● TO BE DONE
Switch every "Instruction" to "Step" in the data starting at the line that contains "You are a computer-use agent. This" and ending at the line that contains "Action: point(538,91)". Give only those lines again, with nothing else changed.
———
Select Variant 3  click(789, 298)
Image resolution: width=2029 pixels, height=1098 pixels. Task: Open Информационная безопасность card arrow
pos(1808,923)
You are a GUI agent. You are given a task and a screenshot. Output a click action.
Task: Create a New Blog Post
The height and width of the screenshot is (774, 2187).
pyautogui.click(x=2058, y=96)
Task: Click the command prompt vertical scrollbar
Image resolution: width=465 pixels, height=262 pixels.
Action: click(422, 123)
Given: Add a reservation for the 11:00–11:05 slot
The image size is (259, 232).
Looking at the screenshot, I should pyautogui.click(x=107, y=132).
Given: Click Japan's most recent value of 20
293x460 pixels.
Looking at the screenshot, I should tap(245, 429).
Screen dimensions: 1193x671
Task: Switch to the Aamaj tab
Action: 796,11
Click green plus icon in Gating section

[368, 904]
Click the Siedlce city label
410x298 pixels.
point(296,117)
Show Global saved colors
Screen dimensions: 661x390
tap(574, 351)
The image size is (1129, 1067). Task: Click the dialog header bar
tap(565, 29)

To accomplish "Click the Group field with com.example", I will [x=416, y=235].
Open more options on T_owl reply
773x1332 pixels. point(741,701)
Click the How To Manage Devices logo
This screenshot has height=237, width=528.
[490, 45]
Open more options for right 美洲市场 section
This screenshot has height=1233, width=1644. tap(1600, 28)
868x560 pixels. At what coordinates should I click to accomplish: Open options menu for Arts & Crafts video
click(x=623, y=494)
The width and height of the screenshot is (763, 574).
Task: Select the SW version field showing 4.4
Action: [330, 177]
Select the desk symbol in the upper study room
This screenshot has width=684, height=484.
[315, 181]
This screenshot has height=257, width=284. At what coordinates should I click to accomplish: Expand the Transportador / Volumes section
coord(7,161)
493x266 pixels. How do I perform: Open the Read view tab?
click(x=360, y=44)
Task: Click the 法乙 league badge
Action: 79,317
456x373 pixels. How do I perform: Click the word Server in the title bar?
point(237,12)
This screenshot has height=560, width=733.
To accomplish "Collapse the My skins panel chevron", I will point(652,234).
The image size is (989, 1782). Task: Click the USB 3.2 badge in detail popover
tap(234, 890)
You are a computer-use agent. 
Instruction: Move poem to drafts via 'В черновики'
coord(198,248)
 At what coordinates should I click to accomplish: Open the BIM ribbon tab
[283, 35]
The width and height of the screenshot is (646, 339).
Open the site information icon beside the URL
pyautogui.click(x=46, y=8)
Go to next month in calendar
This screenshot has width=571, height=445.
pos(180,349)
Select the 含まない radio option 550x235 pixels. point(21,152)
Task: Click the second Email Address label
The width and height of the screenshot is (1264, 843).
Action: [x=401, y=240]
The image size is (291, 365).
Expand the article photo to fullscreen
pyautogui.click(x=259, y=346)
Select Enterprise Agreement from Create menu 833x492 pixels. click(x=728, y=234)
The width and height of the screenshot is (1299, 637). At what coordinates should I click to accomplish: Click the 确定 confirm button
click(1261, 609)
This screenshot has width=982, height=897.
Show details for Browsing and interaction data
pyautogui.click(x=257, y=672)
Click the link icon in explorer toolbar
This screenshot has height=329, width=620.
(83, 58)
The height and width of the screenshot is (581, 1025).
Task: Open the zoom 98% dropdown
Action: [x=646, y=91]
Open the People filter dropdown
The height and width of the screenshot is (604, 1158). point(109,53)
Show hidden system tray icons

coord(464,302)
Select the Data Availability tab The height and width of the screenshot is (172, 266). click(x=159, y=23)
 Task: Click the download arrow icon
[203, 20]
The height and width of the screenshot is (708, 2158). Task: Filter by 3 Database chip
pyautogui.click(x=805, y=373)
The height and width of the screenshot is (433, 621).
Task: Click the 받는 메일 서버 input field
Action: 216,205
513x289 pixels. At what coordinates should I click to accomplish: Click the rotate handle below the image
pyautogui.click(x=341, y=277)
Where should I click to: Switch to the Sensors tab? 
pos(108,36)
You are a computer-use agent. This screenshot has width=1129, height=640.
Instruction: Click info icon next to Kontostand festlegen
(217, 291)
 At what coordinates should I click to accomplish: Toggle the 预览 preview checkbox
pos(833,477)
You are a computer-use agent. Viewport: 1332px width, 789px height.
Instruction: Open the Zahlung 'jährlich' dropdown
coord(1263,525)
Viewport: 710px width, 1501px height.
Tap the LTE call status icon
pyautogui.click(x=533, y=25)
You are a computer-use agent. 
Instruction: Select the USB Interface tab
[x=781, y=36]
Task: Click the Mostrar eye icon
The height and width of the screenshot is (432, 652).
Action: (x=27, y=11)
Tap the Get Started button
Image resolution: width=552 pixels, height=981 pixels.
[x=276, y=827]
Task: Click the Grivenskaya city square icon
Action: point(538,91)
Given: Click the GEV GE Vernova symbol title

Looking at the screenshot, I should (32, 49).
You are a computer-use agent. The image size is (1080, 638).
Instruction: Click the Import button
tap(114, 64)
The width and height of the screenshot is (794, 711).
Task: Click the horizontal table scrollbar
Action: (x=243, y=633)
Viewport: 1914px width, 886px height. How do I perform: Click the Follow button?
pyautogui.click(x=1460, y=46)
———
● RESULT OF THE TASK
You are a computer-use agent. This screenshot has width=1129, height=640.
Step: Click info icon next to Kontostand festlegen
(217, 291)
 At what coordinates should I click to accomplish: Toggle the 预览 preview checkbox
pos(833,477)
You are a computer-use agent. Viewport: 1332px width, 789px height.
Step: Open the Zahlung 'jährlich' dropdown
coord(1263,525)
Viewport: 710px width, 1501px height.
Tap the LTE call status icon
pyautogui.click(x=533, y=25)
You are a computer-use agent. 
Step: Select the USB Interface tab
[x=781, y=36]
Task: Click the Mostrar eye icon
The height and width of the screenshot is (432, 652).
Action: (x=27, y=11)
Tap the Get Started button
Image resolution: width=552 pixels, height=981 pixels.
[x=276, y=827]
Task: Click the Grivenskaya city square icon
Action: point(538,91)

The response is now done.